--- Extracted text Enclosed Below ---

LAKE CITY, FL. State inspectors cited Fu King Chinese Restaurant at 649 SW Main Blvd for serving food from unapproved or unknown sources on July 7, 2026, a violation that means inspectors could not verify where the food on customers' plates actually came from or whether it had ever been inspected for safety. The restaurant logged six additional high-severity violations the same day. It was not closed.

What Inspectors Found

1HIGHFood from unapproved or unknown sourceNo traceability
2HIGHFood not cooked to required minimum temperaturePathogen survival
3HIGHEmployee not reporting symptoms of illnessOutbreak enabler
4HIGHNo employee health policyDisease transmission
5HIGHInadequate shellfish ID / recordsNo traceability
6HIGHFood contact surfaces not properly cleaned or sanitizedCross-contamination
7HIGHToxic chemicals improperly stored or labeledChemical poisoning risk
8INTImproper sanitizing solution or proceduresSanitizer failure
9INTInadequate ventilation and lightingAir quality concern

The food temperature violation means inspectors observed food that had not reached the minimum internal temperature required to kill pathogens. For poultry, that threshold is 165 degrees Fahrenheit. Salmonella survives below that mark and can cause severe illness within hours of consumption.

--- End of Enclosed Extracted text ---
--- Records supplied Enclosed Below ---

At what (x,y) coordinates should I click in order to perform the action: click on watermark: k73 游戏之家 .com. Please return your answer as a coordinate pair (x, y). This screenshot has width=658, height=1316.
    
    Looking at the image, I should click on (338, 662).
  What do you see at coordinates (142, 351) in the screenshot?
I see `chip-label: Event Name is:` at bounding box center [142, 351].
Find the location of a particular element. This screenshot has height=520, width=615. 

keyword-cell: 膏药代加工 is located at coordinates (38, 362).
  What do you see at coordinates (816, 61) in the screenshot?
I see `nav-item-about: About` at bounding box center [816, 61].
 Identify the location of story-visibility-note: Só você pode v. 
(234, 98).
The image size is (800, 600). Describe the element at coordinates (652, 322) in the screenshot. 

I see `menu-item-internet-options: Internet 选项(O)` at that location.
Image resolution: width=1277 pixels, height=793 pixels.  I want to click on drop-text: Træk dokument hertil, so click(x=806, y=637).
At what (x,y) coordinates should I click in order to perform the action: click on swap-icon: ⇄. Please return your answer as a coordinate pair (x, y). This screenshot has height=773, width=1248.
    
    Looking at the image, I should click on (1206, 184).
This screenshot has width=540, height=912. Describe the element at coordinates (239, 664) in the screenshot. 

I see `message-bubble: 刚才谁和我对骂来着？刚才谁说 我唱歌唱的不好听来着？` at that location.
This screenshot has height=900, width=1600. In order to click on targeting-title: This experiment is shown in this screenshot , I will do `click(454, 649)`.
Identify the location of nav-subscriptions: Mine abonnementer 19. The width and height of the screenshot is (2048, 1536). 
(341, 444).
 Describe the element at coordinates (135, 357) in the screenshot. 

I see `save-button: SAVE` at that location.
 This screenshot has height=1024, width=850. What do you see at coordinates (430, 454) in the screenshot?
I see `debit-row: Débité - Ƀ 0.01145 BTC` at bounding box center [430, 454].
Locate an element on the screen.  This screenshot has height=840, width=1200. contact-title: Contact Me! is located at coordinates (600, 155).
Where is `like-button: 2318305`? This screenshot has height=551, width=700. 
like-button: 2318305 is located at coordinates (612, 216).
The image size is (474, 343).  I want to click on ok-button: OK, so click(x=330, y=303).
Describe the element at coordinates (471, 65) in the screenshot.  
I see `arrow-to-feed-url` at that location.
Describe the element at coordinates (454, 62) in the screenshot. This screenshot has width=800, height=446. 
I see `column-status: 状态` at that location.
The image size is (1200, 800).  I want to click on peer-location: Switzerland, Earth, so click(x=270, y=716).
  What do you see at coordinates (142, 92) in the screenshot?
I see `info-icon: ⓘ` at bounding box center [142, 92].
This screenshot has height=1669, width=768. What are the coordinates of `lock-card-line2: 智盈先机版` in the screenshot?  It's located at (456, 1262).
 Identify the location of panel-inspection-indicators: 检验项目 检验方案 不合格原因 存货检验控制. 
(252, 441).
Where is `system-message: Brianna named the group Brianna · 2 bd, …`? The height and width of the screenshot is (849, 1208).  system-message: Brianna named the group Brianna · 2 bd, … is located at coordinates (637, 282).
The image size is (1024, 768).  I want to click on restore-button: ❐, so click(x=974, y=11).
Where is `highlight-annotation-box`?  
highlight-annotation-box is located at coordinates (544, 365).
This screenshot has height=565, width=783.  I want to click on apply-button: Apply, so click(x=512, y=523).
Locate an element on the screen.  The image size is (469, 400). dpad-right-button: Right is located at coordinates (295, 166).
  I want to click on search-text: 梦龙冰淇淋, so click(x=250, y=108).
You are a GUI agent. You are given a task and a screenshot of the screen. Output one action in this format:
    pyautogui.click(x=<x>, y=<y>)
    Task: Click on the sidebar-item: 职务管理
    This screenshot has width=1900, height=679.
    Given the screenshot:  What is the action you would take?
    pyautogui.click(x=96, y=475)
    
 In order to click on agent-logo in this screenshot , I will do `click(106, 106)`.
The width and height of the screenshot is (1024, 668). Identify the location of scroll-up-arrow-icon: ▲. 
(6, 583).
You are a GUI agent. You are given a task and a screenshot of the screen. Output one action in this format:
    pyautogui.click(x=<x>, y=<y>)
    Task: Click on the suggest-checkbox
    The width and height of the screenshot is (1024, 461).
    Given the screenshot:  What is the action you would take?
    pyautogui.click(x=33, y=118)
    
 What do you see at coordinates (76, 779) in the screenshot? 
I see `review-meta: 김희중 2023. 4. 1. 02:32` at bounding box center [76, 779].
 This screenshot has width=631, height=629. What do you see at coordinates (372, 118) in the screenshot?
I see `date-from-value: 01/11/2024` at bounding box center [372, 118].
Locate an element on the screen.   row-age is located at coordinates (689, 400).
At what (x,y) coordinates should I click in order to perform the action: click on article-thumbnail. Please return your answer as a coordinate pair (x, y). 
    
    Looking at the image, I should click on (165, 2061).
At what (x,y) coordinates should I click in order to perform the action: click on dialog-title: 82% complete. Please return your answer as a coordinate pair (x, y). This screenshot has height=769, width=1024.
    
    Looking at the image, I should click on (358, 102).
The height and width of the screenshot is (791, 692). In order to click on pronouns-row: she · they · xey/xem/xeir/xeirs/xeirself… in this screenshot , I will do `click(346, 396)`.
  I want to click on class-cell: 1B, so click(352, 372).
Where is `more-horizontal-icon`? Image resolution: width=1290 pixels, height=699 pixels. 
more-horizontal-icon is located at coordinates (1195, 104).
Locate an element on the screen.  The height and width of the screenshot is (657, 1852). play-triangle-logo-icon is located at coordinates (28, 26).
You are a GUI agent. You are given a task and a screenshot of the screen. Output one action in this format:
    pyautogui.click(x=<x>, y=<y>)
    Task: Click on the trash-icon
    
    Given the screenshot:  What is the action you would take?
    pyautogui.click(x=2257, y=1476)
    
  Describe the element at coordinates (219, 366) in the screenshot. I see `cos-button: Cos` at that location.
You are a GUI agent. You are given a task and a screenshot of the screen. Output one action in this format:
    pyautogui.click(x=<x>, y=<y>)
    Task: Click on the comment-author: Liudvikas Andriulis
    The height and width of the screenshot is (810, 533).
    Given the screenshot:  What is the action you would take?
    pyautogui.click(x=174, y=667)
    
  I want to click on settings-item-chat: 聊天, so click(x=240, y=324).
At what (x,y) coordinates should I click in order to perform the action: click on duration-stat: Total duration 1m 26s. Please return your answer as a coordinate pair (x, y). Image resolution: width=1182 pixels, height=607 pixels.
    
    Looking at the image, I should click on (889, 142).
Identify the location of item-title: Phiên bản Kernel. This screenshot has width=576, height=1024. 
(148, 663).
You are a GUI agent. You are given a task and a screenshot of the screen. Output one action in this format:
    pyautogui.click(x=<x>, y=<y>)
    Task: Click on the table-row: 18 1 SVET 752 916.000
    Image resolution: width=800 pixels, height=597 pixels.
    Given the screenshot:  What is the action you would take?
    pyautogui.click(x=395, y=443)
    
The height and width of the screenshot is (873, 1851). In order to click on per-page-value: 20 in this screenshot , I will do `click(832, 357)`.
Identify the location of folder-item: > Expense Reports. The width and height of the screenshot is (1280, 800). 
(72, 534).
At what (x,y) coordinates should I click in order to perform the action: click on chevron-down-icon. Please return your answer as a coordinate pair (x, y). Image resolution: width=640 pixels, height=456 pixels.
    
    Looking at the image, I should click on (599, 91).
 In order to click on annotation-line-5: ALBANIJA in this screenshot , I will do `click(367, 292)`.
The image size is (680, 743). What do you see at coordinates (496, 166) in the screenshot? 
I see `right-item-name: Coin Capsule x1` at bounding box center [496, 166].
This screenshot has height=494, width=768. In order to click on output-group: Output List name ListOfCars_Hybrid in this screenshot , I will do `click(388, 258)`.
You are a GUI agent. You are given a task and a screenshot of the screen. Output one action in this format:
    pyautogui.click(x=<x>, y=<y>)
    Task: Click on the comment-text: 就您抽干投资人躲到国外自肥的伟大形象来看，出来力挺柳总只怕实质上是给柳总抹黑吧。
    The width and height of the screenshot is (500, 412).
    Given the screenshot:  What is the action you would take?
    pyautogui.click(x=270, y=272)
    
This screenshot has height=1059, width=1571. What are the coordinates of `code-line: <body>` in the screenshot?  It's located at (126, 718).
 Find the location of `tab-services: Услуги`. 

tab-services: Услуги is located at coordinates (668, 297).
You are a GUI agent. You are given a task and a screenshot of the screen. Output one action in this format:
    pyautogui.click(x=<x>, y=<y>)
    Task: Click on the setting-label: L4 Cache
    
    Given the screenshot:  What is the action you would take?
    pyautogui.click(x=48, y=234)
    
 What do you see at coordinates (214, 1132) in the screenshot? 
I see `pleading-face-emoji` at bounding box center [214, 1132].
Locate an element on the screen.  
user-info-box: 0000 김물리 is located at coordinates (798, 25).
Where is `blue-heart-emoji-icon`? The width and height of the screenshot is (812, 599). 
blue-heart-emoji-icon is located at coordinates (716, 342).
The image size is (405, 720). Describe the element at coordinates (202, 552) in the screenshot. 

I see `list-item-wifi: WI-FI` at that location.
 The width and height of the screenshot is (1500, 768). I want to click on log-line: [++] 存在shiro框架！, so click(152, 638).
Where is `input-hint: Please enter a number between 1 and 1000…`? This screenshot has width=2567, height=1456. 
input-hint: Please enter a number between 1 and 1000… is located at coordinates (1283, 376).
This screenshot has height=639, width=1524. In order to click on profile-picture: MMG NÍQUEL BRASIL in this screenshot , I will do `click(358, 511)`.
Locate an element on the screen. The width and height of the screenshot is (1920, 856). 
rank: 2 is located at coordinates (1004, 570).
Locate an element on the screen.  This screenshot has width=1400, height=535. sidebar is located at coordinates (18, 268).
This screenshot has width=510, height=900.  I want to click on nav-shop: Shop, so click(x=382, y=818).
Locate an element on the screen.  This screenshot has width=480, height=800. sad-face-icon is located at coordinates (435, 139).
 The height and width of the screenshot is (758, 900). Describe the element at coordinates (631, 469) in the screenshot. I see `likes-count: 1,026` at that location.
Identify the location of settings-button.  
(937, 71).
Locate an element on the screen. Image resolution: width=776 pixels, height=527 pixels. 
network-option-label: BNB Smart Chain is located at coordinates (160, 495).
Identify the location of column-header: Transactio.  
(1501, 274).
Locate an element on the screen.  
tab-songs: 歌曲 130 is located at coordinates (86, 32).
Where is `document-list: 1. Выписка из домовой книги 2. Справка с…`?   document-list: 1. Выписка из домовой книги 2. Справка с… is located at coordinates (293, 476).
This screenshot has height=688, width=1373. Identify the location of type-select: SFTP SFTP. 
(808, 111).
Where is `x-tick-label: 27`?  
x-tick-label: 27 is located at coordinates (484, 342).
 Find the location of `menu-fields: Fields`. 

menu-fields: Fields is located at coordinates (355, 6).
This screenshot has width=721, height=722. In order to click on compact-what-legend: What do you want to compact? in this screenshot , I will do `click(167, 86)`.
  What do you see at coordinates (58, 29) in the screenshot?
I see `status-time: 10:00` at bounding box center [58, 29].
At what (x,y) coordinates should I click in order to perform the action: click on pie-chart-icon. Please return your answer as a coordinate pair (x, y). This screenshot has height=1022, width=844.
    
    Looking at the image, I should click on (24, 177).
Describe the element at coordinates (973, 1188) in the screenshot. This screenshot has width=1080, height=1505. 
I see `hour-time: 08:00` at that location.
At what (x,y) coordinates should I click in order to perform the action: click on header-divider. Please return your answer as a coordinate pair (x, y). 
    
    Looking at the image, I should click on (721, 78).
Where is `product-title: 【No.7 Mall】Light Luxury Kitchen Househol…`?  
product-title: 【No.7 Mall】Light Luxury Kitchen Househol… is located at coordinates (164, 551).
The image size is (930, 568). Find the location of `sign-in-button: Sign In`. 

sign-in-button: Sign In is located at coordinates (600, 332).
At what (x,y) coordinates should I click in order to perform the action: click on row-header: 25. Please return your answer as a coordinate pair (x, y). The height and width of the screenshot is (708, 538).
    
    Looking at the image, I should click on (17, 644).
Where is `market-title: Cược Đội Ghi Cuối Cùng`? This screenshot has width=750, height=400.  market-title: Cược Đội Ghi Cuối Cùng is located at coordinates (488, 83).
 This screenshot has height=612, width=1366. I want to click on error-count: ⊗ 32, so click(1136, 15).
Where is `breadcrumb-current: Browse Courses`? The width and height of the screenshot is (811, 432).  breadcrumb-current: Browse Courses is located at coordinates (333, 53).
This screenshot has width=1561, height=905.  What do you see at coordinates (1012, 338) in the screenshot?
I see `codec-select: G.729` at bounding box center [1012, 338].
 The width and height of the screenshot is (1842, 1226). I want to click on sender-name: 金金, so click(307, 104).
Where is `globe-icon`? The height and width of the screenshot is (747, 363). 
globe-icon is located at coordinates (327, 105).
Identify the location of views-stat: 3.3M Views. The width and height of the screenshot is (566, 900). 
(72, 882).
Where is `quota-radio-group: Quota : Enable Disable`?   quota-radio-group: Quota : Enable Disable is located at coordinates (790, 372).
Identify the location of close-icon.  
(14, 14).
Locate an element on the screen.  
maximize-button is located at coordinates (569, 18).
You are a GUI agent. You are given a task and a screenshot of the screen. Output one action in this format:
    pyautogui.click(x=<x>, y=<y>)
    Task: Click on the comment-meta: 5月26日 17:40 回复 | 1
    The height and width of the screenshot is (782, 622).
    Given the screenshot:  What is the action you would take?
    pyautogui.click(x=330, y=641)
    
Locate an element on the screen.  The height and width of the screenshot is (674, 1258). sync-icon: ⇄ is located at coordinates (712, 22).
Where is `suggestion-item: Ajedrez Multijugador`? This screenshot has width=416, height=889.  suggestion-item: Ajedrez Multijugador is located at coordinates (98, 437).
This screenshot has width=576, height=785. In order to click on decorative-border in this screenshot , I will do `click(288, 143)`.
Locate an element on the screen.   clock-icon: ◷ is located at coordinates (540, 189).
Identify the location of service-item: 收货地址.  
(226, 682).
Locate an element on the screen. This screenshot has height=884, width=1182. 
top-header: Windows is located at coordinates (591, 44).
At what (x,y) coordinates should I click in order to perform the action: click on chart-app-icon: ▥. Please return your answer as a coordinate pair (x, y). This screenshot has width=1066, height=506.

--- End of Enclosed Records supplied ---

**Apply what you read**:
A. In the inspection report, why is food that falls short of the required minimum temperature a danger? Answer in one to three sentences.
B. Carry on the restaurant inspection report from where it stops.
Nothing in the saved entries is needed here.

**Answers to the problems**:
A. The minimum internal temperature is what it takes to kill pathogens, and for poultry that threshold is 165 degrees Fahrenheit. Salmonella survives below that mark and can cause severe illness within hours of eating.

B.
The shellfish traceability violation compounds the sourcing problem. Shellfish, including oysters, clams, and mussels, are consumed raw or lightly cooked, and without proper identification tags and receiving records, there is no way to trace an outbreak back to a harvest location or lot. That traceability is the entire safety net for shellfish consumption.

Inspectors also documented toxic chemicals stored or labeled improperly. That violation, alongside unsanitized food contact surfaces and improper sanitizing procedures, means multiple independent contamination pathways were present in the kitchen on the same day.

What These Violations Mean

Food from unapproved sources is not a paperwork problem. It means the food bypassed USDA and FDA inspection systems entirely. If that food carries Listeria, Salmonella, or another pathogen, there is no chain of custody to identify where it came from, who else received it, or how many other customers may have been exposed before anyone got sick.

The employee illness violations, two separate citations covering both the absence of a written health policy and employees not reporting symptoms, represent what public health officials call a direct transmission route. Norovirus, one of the most contagious foodborne pathogens, spreads from an infected food handler to customers within a single shift. A written policy requiring sick workers to stay home is the first line of defense. Fu King had neither the policy nor the reporting practice in place.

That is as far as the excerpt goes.